It is official. As of this morning I am no longer a newspaper subscriber. This is a big deal for me. The paper has been a part of my life for as long as I can remember.
When I was young my grandparents would save The Mini Page for me since our paper didn't carry it. It is a special page of the newspaper just for kids with educational materials and puzzles and comics. I'd get about 10 of them at once and I would savor every one. My Christmas and birthday gifts from various family members (grandparents and goddaddy especially) were often wrapped in either the comics or "the pink section", a.k.a the entertainment section of the Sunday paper.
As a teenager I would grab the comics and the ads and look at each one whether I would ever shop at that store or not. And I remember reading our local columnist in The Argus every day (Ray Orrock), and on Fridays we had a special columnist in the sports section - Jim Murray. My husband grew up with the LA Times so he got to read Murray's column everyday (something he and his brother did regularly, or so I have been told). I only got to read him once a week, but I console myself with the fact that Friday's was usually the best.
My freshman year in college my parents got me a subscription to The Argus that was mailed to me everyday in Whittier. I loved reading the news from home.
As an adult I started reading more than just the ads, sports and comics. Before we moved here I read the real estate section every week so I would be prepared when we could finally buy our first house. The tips and tricks I picked up were invaluable in all aspects of the home buying process from affordability to financing to getting a home inspection to well just about everything. I felt more confident than most first time homebuyers because I had some knowledge of the process.
There were two papers to choose from one covered the whole county and one was based very locally, so I choose that. It was then that I really became aware of local politics. I probably knew more about the local political scene than what was going on in Sacramento or Washington. And that local news is the reason I cancelled my newspaper subscription.

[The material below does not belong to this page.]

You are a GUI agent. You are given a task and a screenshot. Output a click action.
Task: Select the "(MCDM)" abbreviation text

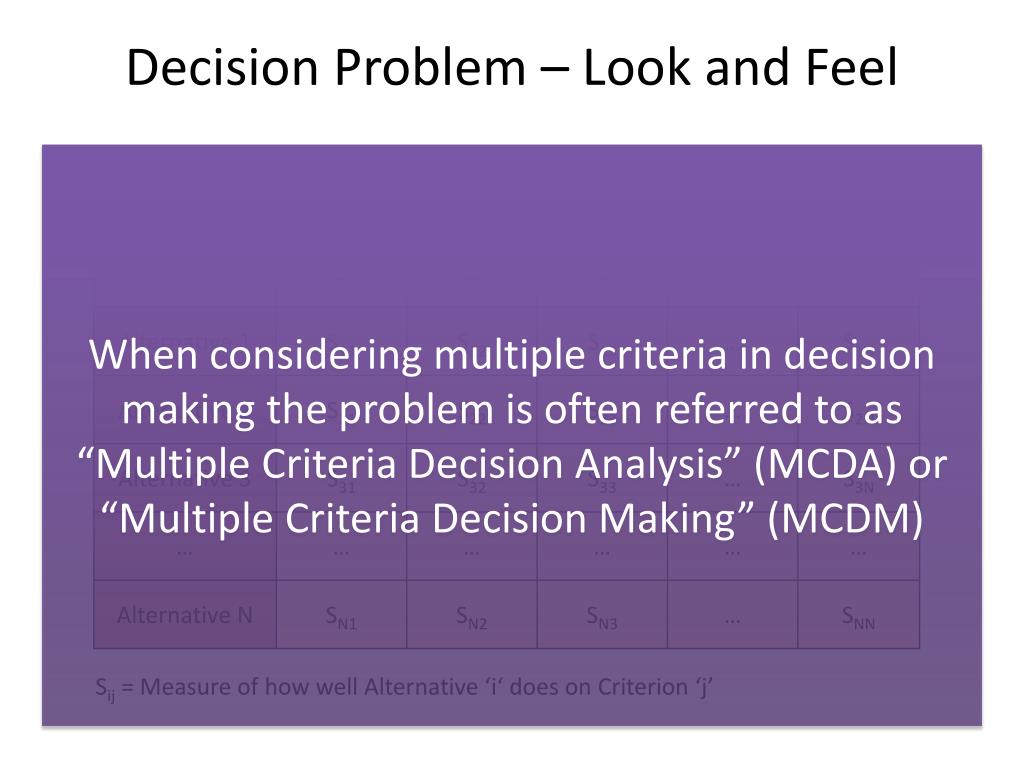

About six months ago the local paper was sold to the nearest big city paper, The San Diego Union Tribune. Initially they kept a section for local news and many of the people that had worked at The Californian stayed employed. All kinds of promises were made about how important the area was and that coverage of the area would continue
I skimmed through some of the sections but most of the papers focus was on an area 60 plus miles from me. Heck, it is even a different county. I had all kinds of news about Mayor Filner, but next to no coverage on the Riverside County Board of Supervisors. You know, the people that actually have some sphere of influence on my life.
Then out of the blue, two weeks ago they killed almost all coverage north of the San Diego County line. They claimed they were focusing on "regional coverage". Apparently Southwest Riverside County is no longer a region they wish to cover. And they laid off everyone from The Californian that had stuck around.
So, I decided to cancel. I went online and found out cancellations are only handled on the phone. I called and sat on hold. And sat on hold. And sat on hold. I probably was on hold 2-3 hours over the course of a week, calling at different times of the day hoping to get through. Every time, all I heard was "we are experiencing unusually high call volume" blah blah blah. The longest I stayed on in one sitting was over an hour and still I could not get through.
Finally, in frustration, I sent an e-mail to customer service. They promised a reply within 24 hours, 48 if they are busy. Amazingly, I got a real response within 2 hours! They wanted to know why I wanted to cancel and if there was anything they could do to keep me. My reply in a nutshell was NO! cancel immediately! I never got another response.
Five days later and the paper finally stopped arriving. I have another nine days to see if they will refund my money to my credit card and then I can sic Discover on them.
In the midst of all this, the Press Enterprise, which is Riverside based but has some local coverage, sent someone around to do this to all Union Tribune subscribers.
Well played, PE, well played.
For now, I am going to see if I can live without the paper. I am already going through withdrawals of not having any coupons or crossword puzzles to do on a Sunday morning. I have a feeling it won't be long before I take them up on their $13 a year offer.